January 11, 2017
Miguel Á. Carreira-Perpiñán
Searching for the most similar images to a query image in a large database is a high-dimensional nearest-neighbour problem that must be approximated in practice in order to make the search fast. A standard approach, binary hashing, consists of mapping each image to a short bit string and searching in this binary space instead. A good mapping should be such that Hamming distances in the binary space approximate well the original image similarities. This mapping, the binary hash function, is learned from a training set of image similarities. We discuss two ways to learn the binary hash function. The first, more traditional one, defines a suitable objective function and optimises it over the hash function. This is a nonconvex nonsmooth problem, typically NP-complete.
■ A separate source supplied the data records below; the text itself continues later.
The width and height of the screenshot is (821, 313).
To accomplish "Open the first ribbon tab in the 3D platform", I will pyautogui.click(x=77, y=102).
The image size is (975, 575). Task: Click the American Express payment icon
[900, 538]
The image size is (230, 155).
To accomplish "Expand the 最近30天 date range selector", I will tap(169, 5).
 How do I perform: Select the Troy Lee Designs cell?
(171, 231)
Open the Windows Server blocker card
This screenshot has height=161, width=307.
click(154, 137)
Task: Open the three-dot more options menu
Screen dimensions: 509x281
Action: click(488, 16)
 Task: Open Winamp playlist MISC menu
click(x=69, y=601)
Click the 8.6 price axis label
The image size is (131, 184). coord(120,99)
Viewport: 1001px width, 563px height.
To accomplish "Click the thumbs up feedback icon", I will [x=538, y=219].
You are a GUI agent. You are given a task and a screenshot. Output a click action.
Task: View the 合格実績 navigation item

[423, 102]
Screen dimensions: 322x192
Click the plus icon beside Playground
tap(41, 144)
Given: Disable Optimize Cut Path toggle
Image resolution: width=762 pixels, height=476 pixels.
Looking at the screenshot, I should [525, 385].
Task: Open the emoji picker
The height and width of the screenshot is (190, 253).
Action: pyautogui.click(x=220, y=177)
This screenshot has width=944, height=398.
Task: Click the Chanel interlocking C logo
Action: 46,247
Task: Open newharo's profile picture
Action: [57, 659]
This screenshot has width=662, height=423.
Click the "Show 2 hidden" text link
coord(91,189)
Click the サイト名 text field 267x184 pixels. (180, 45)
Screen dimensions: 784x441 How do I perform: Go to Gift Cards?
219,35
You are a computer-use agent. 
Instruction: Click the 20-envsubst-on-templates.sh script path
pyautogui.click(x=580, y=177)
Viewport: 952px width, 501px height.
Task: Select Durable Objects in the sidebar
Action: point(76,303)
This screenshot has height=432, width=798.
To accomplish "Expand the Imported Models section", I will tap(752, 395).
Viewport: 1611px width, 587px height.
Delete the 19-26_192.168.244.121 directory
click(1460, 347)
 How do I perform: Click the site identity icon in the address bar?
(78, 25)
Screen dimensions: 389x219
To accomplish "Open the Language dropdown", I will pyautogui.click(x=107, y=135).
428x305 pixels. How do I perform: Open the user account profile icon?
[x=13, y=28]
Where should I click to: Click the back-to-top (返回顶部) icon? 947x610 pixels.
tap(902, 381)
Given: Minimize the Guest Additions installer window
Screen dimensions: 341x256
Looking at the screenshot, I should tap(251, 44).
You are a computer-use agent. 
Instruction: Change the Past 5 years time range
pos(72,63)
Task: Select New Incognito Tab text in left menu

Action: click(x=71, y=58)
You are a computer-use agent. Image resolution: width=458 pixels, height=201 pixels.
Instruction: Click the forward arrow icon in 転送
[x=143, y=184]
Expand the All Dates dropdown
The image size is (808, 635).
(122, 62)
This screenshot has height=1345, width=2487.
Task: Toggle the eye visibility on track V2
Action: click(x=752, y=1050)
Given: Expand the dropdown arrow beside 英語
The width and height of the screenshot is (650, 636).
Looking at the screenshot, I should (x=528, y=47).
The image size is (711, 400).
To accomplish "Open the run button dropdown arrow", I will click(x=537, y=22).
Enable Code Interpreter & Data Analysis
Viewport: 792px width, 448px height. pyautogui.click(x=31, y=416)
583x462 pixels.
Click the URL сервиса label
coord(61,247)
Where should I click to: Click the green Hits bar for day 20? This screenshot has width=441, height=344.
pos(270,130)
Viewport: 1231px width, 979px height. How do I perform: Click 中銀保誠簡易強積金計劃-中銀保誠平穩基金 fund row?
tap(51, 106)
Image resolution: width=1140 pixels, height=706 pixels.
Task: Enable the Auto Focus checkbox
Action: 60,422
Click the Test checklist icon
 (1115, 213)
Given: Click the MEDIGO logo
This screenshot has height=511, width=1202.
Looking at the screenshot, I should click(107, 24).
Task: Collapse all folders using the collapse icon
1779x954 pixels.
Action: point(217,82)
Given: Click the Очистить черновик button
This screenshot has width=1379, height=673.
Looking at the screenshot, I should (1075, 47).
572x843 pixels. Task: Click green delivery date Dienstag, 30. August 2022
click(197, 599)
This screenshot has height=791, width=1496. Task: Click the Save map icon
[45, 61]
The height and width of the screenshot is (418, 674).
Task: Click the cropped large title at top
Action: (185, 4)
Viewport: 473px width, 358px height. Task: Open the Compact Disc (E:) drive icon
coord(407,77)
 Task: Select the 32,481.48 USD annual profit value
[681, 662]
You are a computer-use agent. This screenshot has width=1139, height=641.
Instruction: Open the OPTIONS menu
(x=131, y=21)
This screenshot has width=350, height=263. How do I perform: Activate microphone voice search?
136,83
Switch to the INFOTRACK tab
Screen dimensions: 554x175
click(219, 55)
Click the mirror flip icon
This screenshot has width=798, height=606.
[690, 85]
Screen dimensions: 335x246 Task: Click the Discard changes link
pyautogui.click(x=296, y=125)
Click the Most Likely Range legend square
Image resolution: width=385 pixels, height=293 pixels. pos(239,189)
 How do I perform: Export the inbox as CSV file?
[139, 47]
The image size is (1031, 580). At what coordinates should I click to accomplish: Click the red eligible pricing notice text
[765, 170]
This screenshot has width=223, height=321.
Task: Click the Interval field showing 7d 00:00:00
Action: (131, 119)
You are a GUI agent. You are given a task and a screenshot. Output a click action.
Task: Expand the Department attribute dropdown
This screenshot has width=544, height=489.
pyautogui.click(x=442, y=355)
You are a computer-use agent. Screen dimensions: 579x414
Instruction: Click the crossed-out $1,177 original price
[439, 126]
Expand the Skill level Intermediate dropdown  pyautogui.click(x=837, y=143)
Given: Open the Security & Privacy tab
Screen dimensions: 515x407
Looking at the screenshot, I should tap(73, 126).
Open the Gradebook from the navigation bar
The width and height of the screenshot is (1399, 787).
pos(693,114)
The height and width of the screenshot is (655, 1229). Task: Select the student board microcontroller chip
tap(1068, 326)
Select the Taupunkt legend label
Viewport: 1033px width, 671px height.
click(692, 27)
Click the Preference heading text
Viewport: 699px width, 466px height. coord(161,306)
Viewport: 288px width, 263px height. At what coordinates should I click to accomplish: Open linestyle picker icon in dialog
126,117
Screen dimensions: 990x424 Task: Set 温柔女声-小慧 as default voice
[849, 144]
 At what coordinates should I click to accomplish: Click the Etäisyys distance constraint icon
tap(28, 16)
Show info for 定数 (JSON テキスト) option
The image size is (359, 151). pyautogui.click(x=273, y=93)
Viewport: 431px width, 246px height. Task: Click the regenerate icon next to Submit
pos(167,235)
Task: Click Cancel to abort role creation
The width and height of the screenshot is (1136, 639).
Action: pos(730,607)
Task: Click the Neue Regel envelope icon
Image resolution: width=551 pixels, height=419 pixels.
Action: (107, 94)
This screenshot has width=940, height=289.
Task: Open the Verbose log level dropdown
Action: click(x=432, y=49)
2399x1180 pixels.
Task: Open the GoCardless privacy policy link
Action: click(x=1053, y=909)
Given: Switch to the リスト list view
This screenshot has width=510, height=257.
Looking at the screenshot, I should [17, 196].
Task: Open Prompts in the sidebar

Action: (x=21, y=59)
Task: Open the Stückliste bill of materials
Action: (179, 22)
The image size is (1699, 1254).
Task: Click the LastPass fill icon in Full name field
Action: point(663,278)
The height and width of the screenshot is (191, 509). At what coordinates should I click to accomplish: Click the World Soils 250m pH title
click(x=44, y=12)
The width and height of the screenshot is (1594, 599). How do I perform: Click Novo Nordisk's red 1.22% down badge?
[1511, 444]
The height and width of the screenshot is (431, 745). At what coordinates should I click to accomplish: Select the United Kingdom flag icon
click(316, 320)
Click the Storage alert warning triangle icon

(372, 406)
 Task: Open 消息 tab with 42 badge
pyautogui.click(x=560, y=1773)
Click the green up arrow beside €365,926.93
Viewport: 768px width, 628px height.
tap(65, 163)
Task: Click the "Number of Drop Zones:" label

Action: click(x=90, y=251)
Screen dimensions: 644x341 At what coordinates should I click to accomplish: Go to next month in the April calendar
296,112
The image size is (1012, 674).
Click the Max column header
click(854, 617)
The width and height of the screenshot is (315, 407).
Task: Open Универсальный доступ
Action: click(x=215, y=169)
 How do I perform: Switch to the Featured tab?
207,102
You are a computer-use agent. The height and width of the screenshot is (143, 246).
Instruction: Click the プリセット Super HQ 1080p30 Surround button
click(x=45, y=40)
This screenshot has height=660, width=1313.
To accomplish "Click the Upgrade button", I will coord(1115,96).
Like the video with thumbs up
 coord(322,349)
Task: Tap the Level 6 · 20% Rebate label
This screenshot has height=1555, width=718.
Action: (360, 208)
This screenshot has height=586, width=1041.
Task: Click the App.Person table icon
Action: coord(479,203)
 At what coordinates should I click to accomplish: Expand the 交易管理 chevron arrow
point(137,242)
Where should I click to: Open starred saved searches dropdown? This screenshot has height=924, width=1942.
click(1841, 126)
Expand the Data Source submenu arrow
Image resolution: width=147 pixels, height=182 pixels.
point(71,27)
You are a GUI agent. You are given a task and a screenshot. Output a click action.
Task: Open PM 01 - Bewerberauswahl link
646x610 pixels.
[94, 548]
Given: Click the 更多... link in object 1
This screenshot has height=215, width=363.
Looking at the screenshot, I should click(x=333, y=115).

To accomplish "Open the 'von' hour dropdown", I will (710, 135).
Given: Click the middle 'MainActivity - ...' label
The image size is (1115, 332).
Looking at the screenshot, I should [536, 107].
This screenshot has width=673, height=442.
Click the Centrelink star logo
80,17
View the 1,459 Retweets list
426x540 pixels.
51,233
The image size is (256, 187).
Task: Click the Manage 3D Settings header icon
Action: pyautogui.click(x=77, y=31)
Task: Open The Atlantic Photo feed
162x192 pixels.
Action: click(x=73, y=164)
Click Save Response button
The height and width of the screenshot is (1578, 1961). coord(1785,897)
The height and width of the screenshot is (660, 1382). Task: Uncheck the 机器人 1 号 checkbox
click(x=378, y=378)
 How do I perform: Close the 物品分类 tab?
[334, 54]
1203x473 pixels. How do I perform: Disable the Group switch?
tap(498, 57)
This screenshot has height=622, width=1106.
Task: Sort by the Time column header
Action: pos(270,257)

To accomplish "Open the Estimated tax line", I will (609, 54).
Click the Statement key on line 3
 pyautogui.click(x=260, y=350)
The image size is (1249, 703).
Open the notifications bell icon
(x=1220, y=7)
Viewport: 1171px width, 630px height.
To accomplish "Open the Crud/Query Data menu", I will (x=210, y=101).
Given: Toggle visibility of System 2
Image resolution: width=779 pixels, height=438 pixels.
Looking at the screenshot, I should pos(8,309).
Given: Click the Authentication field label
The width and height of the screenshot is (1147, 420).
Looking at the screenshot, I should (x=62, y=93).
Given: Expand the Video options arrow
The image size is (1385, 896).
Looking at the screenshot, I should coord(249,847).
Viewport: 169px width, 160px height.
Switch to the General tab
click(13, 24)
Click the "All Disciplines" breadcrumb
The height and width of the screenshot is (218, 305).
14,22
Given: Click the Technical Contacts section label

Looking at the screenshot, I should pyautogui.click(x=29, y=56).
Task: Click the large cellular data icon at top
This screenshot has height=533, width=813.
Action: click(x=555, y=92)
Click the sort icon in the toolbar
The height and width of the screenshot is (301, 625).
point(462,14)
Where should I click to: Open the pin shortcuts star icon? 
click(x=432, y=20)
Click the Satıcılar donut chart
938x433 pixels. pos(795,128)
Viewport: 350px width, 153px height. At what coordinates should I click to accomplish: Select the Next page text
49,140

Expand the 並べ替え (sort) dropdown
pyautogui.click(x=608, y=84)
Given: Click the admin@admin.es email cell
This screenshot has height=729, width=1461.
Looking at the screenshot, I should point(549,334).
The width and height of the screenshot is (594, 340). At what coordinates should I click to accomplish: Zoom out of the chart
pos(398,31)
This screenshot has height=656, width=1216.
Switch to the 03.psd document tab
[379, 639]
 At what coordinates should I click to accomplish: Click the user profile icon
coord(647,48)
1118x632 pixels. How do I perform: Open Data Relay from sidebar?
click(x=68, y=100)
We show how this can be conveniently optimised using the method of auxiliary coordinates. The resulting algorithm finds better solutions than relaxation or other approximate algorithms, introduces parallelism and allows the user to learn a different type of hash function easily (say, a linear function vs a deep neural net). The second way replaces much of the optimisation mechanism with a diversity mechanism, using techniques from ensemble learning. We learn each output bit of the hash function independently from the others, each on a different training set. Surprisingly, this is not only much simpler, faster and scalable, but it also works better in terms of information retrieval measures such as precision/recall. This is joint work with my student Ramin Raziperchikolaei.